Work request ::
Return all the entries below exactly as they were given.

┌─ Data for processing

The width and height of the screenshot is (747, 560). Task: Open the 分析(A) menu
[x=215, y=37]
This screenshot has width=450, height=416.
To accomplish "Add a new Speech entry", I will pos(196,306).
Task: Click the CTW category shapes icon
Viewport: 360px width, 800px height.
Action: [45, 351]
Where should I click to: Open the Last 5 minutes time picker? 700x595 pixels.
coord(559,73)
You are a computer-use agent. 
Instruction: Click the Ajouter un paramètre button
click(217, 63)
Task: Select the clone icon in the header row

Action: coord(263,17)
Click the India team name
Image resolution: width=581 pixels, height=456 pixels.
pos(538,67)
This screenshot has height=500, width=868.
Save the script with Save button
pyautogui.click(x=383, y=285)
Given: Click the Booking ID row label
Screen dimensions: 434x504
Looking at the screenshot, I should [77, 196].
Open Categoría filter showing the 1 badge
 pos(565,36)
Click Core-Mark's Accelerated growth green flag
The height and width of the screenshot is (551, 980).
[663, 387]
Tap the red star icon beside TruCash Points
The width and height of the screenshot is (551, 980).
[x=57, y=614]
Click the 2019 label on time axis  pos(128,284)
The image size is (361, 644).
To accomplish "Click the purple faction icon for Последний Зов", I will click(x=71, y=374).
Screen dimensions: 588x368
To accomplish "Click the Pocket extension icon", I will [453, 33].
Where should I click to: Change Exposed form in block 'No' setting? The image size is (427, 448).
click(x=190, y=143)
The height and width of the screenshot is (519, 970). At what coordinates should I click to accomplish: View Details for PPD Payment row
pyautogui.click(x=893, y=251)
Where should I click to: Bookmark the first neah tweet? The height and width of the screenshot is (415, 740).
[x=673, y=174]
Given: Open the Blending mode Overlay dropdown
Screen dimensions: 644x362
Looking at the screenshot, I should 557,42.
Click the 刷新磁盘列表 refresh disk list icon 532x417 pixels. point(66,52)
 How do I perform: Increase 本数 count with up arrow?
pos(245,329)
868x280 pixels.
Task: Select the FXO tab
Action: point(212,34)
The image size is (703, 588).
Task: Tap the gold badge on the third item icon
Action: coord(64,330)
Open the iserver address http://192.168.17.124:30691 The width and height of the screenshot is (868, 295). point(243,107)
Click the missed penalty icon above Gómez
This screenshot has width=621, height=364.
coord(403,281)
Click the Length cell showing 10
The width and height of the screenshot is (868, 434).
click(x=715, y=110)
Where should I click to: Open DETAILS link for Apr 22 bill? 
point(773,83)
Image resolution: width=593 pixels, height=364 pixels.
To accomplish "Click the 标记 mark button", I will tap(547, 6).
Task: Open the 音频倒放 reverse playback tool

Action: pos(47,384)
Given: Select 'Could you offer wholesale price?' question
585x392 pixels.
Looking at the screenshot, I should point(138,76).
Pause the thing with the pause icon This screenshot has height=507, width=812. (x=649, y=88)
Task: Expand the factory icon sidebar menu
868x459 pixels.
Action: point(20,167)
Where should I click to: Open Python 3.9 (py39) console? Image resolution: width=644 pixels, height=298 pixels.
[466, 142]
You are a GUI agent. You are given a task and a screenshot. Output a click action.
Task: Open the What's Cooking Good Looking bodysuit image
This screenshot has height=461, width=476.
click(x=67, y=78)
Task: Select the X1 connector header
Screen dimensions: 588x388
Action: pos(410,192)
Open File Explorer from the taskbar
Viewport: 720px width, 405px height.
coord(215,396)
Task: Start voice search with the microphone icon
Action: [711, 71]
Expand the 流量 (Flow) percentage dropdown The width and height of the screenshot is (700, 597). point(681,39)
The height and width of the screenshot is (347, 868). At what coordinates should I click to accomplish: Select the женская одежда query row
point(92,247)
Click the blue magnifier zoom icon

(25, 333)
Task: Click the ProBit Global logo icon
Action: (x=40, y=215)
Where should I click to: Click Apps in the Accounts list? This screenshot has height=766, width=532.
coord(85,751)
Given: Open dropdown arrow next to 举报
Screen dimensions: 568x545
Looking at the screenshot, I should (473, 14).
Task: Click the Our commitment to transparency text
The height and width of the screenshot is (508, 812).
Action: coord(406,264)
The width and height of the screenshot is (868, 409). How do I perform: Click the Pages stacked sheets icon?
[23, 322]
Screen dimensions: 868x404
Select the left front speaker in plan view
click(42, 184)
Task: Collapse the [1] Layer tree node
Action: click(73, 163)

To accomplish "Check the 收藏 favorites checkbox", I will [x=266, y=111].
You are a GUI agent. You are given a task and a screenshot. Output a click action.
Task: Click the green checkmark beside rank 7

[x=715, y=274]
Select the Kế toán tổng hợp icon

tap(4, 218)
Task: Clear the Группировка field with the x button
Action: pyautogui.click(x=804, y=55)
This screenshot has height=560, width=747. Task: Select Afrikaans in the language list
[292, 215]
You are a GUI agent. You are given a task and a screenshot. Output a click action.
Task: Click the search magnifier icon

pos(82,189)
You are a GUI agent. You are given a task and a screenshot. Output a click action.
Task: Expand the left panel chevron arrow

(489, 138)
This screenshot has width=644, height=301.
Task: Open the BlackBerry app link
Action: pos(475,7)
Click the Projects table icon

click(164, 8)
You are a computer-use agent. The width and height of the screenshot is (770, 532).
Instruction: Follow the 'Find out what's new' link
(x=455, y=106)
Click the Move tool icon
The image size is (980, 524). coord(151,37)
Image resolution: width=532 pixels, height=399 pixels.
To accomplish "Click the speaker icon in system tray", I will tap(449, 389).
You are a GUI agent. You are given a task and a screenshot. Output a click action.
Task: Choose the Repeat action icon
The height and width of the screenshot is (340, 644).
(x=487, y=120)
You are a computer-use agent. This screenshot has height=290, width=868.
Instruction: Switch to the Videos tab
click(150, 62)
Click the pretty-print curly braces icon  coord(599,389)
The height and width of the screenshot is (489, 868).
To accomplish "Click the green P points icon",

└─

Answer section ::
The width and height of the screenshot is (747, 560). Task: Open the 分析(A) menu
[x=215, y=37]
This screenshot has width=450, height=416.
To accomplish "Add a new Speech entry", I will pos(196,306).
Task: Click the CTW category shapes icon
Viewport: 360px width, 800px height.
Action: [45, 351]
Where should I click to: Open the Last 5 minutes time picker? 700x595 pixels.
coord(559,73)
You are a computer-use agent. 
Instruction: Click the Ajouter un paramètre button
click(217, 63)
Task: Select the clone icon in the header row

Action: coord(263,17)
Click the India team name
Image resolution: width=581 pixels, height=456 pixels.
pos(538,67)
This screenshot has height=500, width=868.
Save the script with Save button
pyautogui.click(x=383, y=285)
Given: Click the Booking ID row label
Screen dimensions: 434x504
Looking at the screenshot, I should [77, 196].
Open Categoría filter showing the 1 badge
 pos(565,36)
Click Core-Mark's Accelerated growth green flag
The height and width of the screenshot is (551, 980).
[663, 387]
Tap the red star icon beside TruCash Points
The width and height of the screenshot is (551, 980).
[x=57, y=614]
Click the 2019 label on time axis  pos(128,284)
The image size is (361, 644).
To accomplish "Click the purple faction icon for Последний Зов", I will click(x=71, y=374).
Screen dimensions: 588x368
To accomplish "Click the Pocket extension icon", I will [453, 33].
Where should I click to: Change Exposed form in block 'No' setting? The image size is (427, 448).
click(x=190, y=143)
The height and width of the screenshot is (519, 970). At what coordinates should I click to accomplish: View Details for PPD Payment row
pyautogui.click(x=893, y=251)
Where should I click to: Bookmark the first neah tweet? The height and width of the screenshot is (415, 740).
[x=673, y=174]
Given: Open the Blending mode Overlay dropdown
Screen dimensions: 644x362
Looking at the screenshot, I should 557,42.
Click the 刷新磁盘列表 refresh disk list icon 532x417 pixels. point(66,52)
 How do I perform: Increase 本数 count with up arrow?
pos(245,329)
868x280 pixels.
Task: Select the FXO tab
Action: point(212,34)
The image size is (703, 588).
Task: Tap the gold badge on the third item icon
Action: coord(64,330)
Open the iserver address http://192.168.17.124:30691 The width and height of the screenshot is (868, 295). point(243,107)
Click the missed penalty icon above Gómez
This screenshot has width=621, height=364.
coord(403,281)
Click the Length cell showing 10
The width and height of the screenshot is (868, 434).
click(x=715, y=110)
Where should I click to: Open DETAILS link for Apr 22 bill? 
point(773,83)
Image resolution: width=593 pixels, height=364 pixels.
To accomplish "Click the 标记 mark button", I will tap(547, 6).
Task: Open the 音频倒放 reverse playback tool

Action: pos(47,384)
Given: Select 'Could you offer wholesale price?' question
585x392 pixels.
Looking at the screenshot, I should point(138,76).
Pause the thing with the pause icon This screenshot has height=507, width=812. (x=649, y=88)
Task: Expand the factory icon sidebar menu
868x459 pixels.
Action: point(20,167)
Where should I click to: Open Python 3.9 (py39) console? Image resolution: width=644 pixels, height=298 pixels.
[466, 142]
You are a GUI agent. You are given a task and a screenshot. Output a click action.
Task: Open the What's Cooking Good Looking bodysuit image
This screenshot has height=461, width=476.
click(x=67, y=78)
Task: Select the X1 connector header
Screen dimensions: 588x388
Action: pos(410,192)
Open File Explorer from the taskbar
Viewport: 720px width, 405px height.
coord(215,396)
Task: Start voice search with the microphone icon
Action: [711, 71]
Expand the 流量 (Flow) percentage dropdown The width and height of the screenshot is (700, 597). point(681,39)
The height and width of the screenshot is (347, 868). At what coordinates should I click to accomplish: Select the женская одежда query row
point(92,247)
Click the blue magnifier zoom icon

(25, 333)
Task: Click the ProBit Global logo icon
Action: (x=40, y=215)
Where should I click to: Click Apps in the Accounts list? This screenshot has height=766, width=532.
coord(85,751)
Given: Open dropdown arrow next to 举报
Screen dimensions: 568x545
Looking at the screenshot, I should (473, 14).
Task: Click the Our commitment to transparency text
The height and width of the screenshot is (508, 812).
Action: coord(406,264)
The width and height of the screenshot is (868, 409). How do I perform: Click the Pages stacked sheets icon?
[23, 322]
Screen dimensions: 868x404
Select the left front speaker in plan view
click(42, 184)
Task: Collapse the [1] Layer tree node
Action: click(73, 163)

To accomplish "Check the 收藏 favorites checkbox", I will [x=266, y=111].
You are a GUI agent. You are given a task and a screenshot. Output a click action.
Task: Click the green checkmark beside rank 7

[x=715, y=274]
Select the Kế toán tổng hợp icon

tap(4, 218)
Task: Clear the Группировка field with the x button
Action: pyautogui.click(x=804, y=55)
This screenshot has height=560, width=747. Task: Select Afrikaans in the language list
[292, 215]
You are a GUI agent. You are given a task and a screenshot. Output a click action.
Task: Click the search magnifier icon

pos(82,189)
You are a GUI agent. You are given a task and a screenshot. Output a click action.
Task: Expand the left panel chevron arrow

(489, 138)
This screenshot has width=644, height=301.
Task: Open the BlackBerry app link
Action: pos(475,7)
Click the Projects table icon

click(164, 8)
You are a computer-use agent. The width and height of the screenshot is (770, 532).
Instruction: Follow the 'Find out what's new' link
(x=455, y=106)
Click the Move tool icon
The image size is (980, 524). coord(151,37)
Image resolution: width=532 pixels, height=399 pixels.
To accomplish "Click the speaker icon in system tray", I will tap(449, 389).
You are a GUI agent. You are given a task and a screenshot. Output a click action.
Task: Choose the Repeat action icon
The height and width of the screenshot is (340, 644).
(x=487, y=120)
You are a computer-use agent. This screenshot has height=290, width=868.
Instruction: Switch to the Videos tab
click(150, 62)
Click the pretty-print curly braces icon  coord(599,389)
The height and width of the screenshot is (489, 868).
To accomplish "Click the green P points icon",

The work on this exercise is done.